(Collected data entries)
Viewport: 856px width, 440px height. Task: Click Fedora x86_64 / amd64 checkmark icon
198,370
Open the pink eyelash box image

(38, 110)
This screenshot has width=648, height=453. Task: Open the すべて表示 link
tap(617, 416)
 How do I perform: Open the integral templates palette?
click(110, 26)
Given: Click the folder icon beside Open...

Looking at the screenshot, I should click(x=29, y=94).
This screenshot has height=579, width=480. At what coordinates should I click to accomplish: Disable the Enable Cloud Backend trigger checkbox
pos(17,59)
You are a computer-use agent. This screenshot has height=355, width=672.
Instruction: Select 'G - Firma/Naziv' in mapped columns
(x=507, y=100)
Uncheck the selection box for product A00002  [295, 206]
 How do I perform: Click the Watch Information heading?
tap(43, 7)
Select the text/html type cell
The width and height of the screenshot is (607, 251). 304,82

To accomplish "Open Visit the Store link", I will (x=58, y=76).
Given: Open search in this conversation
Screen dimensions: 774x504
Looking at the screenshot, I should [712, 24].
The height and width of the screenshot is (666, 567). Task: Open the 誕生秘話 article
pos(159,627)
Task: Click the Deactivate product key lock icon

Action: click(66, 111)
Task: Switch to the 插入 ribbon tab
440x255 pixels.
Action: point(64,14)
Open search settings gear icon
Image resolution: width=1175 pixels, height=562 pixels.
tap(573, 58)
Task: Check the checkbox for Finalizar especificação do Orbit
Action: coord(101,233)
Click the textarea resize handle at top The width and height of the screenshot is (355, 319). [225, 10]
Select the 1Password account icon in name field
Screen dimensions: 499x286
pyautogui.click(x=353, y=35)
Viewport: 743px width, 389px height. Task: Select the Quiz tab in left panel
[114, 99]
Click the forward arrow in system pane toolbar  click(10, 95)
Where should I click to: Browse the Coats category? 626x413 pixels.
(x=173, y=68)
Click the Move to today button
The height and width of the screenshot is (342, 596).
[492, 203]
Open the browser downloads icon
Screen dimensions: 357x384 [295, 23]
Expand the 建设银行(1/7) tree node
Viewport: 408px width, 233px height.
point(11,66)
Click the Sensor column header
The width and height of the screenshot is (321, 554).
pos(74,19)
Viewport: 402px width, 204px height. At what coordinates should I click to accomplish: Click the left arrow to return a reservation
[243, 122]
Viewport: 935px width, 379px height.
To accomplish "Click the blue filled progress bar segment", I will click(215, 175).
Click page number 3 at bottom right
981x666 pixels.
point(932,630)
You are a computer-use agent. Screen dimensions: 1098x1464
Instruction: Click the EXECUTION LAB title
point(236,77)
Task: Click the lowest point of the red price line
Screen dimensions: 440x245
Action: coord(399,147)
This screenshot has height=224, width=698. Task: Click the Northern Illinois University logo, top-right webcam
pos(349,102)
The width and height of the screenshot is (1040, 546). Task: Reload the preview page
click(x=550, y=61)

> Goal of the exercise: Go through the data and gather every line that holds "search".

> Exercise response:
Given: Open search in this conversation
Open search settings gear icon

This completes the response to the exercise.